Exercise requirements: Exclude the pictures, then repeat exactly each line from the one containing "You are a computer-use" to the final line of the records that follow.

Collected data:
---+---
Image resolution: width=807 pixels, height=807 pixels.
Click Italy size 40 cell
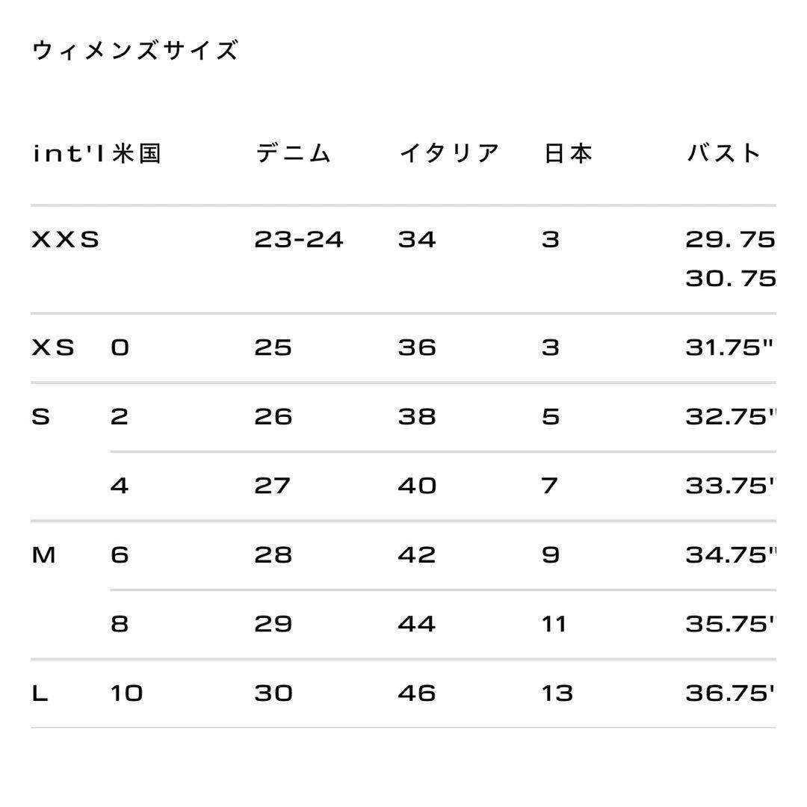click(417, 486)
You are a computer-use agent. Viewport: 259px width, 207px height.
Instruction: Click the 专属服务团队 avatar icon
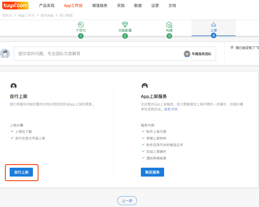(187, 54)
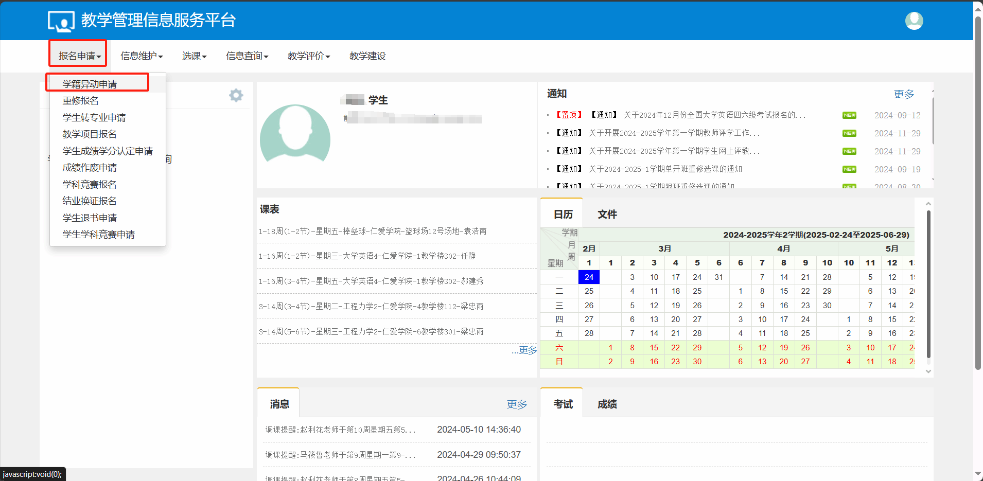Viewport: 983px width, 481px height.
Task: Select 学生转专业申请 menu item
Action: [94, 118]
---+---
Output for this exercise:
You are a computer-use agent. Viewport: 259px width, 207px height.
Instruction: Click the 专属服务团队 avatar icon
(187, 54)
Viewport: 983px width, 481px height.
Task: Select 学生转专业申请 menu item
Action: [94, 118]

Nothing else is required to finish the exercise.